Your instructions:
If a line of the data contains the word "agent", it is counted; report how many such lines there are and nothing else.

++++ Supplied data

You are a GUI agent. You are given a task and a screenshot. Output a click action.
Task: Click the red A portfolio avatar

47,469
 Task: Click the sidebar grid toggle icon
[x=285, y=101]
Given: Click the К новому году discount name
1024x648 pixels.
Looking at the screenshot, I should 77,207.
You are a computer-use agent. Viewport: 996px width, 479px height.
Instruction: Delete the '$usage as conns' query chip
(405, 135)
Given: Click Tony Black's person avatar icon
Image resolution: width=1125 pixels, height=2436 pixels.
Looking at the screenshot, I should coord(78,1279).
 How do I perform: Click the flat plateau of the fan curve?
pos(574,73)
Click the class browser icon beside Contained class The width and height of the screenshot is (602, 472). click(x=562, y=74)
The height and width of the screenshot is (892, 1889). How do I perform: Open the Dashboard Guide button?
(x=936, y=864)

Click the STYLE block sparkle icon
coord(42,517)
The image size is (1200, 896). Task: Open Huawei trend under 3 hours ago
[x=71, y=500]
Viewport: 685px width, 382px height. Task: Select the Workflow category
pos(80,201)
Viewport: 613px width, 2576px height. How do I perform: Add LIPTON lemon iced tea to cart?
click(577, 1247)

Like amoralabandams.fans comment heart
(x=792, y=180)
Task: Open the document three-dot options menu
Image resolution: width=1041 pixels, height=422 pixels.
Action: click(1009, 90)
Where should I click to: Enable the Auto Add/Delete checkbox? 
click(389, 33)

++++++++

Exercise answer:
2